Assigned task: Give back the data below exactly, with every line kept the same.

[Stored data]
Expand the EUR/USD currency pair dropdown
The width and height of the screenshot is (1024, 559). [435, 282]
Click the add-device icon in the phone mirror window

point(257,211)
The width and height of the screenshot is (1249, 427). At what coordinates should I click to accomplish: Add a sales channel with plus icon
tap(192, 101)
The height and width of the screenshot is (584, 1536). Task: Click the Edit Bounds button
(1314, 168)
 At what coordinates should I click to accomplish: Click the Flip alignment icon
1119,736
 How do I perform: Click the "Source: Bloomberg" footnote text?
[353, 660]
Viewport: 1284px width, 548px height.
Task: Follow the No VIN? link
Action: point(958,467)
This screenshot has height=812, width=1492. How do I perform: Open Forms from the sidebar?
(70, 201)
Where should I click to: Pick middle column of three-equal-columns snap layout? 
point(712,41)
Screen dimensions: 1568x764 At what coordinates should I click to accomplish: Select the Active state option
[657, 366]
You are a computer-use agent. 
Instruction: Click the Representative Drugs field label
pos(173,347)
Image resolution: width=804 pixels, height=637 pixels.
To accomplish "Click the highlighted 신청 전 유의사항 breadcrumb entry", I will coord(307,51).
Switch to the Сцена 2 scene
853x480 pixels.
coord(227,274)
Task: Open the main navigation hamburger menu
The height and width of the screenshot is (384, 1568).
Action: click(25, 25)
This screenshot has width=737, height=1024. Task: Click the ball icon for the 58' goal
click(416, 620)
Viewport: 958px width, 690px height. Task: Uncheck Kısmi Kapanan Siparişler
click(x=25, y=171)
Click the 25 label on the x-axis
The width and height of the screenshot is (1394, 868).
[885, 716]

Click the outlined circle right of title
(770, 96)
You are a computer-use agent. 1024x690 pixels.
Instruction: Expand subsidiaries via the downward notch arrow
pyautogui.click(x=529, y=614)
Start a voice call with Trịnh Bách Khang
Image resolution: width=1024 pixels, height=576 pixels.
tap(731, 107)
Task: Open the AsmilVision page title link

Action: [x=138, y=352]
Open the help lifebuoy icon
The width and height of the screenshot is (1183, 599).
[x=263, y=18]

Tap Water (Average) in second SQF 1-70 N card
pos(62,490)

Answer for this exercise:
Expand the EUR/USD currency pair dropdown
The width and height of the screenshot is (1024, 559). [435, 282]
Click the add-device icon in the phone mirror window

point(257,211)
The width and height of the screenshot is (1249, 427). At what coordinates should I click to accomplish: Add a sales channel with plus icon
tap(192, 101)
The height and width of the screenshot is (584, 1536). Task: Click the Edit Bounds button
(1314, 168)
 At what coordinates should I click to accomplish: Click the Flip alignment icon
1119,736
 How do I perform: Click the "Source: Bloomberg" footnote text?
[353, 660]
Viewport: 1284px width, 548px height.
Task: Follow the No VIN? link
Action: point(958,467)
This screenshot has height=812, width=1492. How do I perform: Open Forms from the sidebar?
(70, 201)
Where should I click to: Pick middle column of three-equal-columns snap layout? 
point(712,41)
Screen dimensions: 1568x764 At what coordinates should I click to accomplish: Select the Active state option
[657, 366]
You are a computer-use agent. 
Instruction: Click the Representative Drugs field label
pos(173,347)
Image resolution: width=804 pixels, height=637 pixels.
To accomplish "Click the highlighted 신청 전 유의사항 breadcrumb entry", I will coord(307,51).
Switch to the Сцена 2 scene
853x480 pixels.
coord(227,274)
Task: Open the main navigation hamburger menu
The height and width of the screenshot is (384, 1568).
Action: click(25, 25)
This screenshot has width=737, height=1024. Task: Click the ball icon for the 58' goal
click(416, 620)
Viewport: 958px width, 690px height. Task: Uncheck Kısmi Kapanan Siparişler
click(x=25, y=171)
Click the 25 label on the x-axis
The width and height of the screenshot is (1394, 868).
[885, 716]

Click the outlined circle right of title
(770, 96)
You are a computer-use agent. 1024x690 pixels.
Instruction: Expand subsidiaries via the downward notch arrow
pyautogui.click(x=529, y=614)
Start a voice call with Trịnh Bách Khang
Image resolution: width=1024 pixels, height=576 pixels.
tap(731, 107)
Task: Open the AsmilVision page title link

Action: [x=138, y=352]
Open the help lifebuoy icon
The width and height of the screenshot is (1183, 599).
[x=263, y=18]

Tap Water (Average) in second SQF 1-70 N card
pos(62,490)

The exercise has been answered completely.